* WHAT YOU NEED TO DO:
Substitute "item" for every "element" in the rows starting at the one that contains "Identify the location of Plugins." and ending at the one that contains "coordinates (1212, 61).", changing nothing else. Return only those rows.

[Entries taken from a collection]
##############################

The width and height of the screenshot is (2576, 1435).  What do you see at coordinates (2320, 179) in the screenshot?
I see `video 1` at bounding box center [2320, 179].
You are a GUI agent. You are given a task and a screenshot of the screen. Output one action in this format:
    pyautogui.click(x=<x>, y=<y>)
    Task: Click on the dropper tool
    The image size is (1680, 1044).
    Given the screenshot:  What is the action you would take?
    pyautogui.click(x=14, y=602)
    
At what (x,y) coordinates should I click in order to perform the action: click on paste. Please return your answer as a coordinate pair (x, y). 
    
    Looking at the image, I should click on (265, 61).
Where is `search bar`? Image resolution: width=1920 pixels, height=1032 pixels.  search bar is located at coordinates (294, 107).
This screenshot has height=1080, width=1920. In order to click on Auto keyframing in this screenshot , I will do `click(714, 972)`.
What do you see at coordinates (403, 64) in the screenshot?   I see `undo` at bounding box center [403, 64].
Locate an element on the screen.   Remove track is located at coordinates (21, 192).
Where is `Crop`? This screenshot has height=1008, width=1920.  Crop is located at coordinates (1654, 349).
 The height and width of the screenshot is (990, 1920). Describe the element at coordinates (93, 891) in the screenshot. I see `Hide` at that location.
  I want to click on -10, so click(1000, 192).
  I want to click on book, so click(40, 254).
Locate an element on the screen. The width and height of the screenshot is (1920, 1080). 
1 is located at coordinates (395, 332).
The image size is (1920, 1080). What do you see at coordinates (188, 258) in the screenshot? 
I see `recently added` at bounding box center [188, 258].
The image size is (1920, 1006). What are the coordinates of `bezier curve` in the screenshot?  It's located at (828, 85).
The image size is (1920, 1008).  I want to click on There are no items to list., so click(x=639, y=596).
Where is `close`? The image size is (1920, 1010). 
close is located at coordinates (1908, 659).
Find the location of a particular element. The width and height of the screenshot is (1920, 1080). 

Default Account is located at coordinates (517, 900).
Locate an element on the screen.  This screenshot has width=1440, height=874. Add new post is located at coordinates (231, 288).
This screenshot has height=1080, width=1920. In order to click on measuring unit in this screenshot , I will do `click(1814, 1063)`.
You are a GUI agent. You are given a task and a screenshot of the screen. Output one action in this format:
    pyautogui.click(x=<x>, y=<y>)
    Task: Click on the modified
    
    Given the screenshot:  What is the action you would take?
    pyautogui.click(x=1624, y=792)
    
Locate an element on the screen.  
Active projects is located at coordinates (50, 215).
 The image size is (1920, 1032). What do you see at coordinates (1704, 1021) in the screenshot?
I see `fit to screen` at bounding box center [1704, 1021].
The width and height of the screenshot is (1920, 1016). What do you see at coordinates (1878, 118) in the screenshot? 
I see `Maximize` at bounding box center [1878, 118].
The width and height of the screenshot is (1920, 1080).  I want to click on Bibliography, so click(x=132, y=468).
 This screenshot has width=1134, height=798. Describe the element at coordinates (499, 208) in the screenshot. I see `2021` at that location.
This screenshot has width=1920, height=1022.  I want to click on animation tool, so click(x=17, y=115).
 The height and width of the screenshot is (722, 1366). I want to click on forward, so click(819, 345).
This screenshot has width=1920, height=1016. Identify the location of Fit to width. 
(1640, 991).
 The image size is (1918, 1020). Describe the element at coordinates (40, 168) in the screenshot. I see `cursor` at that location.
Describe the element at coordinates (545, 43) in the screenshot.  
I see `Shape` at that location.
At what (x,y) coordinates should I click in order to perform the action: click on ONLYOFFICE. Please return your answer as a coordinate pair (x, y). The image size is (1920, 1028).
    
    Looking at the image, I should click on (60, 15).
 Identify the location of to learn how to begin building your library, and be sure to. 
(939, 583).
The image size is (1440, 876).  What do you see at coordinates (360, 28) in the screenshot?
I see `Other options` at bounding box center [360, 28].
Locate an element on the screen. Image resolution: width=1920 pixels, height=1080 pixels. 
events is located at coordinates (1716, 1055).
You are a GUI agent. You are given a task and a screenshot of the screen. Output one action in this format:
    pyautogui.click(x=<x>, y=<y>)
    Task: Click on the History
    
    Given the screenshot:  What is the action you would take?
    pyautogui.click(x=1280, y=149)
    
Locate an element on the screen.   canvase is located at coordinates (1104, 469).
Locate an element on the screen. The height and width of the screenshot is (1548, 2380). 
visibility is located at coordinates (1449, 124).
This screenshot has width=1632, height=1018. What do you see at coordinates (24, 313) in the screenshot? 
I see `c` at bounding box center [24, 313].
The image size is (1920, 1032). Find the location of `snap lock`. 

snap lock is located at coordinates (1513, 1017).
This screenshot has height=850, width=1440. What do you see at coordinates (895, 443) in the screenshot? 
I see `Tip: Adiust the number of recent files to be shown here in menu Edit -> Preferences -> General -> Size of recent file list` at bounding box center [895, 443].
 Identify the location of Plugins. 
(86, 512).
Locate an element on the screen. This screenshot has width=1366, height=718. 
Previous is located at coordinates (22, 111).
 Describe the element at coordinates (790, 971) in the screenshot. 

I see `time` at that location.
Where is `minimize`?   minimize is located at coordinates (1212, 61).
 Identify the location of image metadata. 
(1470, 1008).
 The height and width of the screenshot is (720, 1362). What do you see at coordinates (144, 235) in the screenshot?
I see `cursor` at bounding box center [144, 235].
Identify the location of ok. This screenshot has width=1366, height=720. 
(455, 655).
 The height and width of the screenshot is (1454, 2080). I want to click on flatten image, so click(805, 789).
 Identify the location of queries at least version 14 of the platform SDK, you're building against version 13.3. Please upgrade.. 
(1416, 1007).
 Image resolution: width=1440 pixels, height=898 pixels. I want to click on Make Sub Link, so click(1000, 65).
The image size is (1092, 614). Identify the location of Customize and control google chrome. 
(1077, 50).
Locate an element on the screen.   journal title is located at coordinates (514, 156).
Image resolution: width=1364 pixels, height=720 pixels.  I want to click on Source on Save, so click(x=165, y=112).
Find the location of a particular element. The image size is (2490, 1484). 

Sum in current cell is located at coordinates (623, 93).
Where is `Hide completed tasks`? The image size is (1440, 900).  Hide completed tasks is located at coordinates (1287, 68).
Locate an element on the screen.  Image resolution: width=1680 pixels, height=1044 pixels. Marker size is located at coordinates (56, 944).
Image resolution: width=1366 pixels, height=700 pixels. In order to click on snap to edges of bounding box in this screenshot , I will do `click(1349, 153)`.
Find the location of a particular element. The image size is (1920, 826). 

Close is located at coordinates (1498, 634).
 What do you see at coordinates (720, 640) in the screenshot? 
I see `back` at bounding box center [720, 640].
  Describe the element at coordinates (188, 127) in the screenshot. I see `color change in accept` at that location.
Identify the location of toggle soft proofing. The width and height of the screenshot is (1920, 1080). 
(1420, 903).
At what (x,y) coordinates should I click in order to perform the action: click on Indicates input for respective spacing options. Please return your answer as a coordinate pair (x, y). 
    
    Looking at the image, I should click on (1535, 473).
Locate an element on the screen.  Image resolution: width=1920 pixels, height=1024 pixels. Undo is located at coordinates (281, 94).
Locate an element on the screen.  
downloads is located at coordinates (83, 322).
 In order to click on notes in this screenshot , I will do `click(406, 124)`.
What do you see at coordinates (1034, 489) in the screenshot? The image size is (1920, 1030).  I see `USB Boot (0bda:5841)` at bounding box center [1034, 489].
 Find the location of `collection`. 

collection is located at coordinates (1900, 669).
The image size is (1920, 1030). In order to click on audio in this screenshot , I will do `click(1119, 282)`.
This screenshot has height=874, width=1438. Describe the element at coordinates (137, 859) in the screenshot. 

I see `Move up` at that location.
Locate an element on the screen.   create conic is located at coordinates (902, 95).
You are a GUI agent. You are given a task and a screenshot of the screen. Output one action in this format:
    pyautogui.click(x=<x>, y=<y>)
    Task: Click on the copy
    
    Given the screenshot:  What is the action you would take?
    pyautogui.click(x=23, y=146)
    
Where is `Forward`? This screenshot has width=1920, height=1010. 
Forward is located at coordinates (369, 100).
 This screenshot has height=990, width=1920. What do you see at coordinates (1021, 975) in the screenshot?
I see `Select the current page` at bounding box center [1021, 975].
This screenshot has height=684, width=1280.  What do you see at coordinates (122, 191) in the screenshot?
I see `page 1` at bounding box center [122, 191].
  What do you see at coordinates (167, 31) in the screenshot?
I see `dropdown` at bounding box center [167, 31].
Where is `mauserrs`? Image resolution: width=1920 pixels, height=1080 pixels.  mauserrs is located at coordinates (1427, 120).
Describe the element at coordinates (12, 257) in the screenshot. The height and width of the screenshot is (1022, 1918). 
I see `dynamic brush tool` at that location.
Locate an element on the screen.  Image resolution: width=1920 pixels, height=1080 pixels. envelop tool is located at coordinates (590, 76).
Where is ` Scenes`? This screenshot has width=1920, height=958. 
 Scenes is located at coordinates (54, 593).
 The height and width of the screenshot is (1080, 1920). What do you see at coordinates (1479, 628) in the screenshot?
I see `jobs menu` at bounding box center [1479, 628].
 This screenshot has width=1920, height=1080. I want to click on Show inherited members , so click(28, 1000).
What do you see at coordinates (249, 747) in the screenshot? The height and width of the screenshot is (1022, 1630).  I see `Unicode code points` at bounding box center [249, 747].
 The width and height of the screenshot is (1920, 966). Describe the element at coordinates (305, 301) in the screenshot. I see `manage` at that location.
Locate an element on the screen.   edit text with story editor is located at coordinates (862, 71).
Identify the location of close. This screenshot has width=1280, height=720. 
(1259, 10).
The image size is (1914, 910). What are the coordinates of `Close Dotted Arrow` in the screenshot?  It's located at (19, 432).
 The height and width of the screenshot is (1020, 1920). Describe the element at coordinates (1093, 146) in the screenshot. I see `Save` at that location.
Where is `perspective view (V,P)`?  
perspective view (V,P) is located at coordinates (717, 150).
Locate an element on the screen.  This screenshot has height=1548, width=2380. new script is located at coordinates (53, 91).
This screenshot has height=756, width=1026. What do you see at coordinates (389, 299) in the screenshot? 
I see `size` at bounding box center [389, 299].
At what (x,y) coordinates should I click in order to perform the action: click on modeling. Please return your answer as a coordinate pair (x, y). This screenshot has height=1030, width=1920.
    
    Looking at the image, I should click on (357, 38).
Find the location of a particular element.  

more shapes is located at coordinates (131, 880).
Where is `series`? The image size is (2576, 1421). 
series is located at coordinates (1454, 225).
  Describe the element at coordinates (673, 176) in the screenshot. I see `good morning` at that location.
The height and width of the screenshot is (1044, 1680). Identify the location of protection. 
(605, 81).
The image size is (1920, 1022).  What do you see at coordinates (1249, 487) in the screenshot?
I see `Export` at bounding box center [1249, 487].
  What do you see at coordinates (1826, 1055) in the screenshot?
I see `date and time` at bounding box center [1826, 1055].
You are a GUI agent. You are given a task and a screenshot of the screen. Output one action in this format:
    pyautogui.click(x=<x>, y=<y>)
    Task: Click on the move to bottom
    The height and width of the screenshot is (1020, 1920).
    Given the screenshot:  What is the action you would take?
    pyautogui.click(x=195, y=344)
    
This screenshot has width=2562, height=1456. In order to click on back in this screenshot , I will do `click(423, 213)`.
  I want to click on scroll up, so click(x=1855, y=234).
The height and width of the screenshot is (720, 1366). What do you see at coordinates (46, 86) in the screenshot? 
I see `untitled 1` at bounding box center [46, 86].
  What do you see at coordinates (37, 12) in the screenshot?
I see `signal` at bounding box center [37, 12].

##############################

* ANSWER TO THIS EXERCISE:
 Identify the location of Plugins. 
(86, 512).
Locate an item on the screen. This screenshot has width=1366, height=718. 
Previous is located at coordinates (22, 111).
 Describe the item at coordinates (790, 971) in the screenshot. 

I see `time` at that location.
Where is `minimize`?   minimize is located at coordinates (1212, 61).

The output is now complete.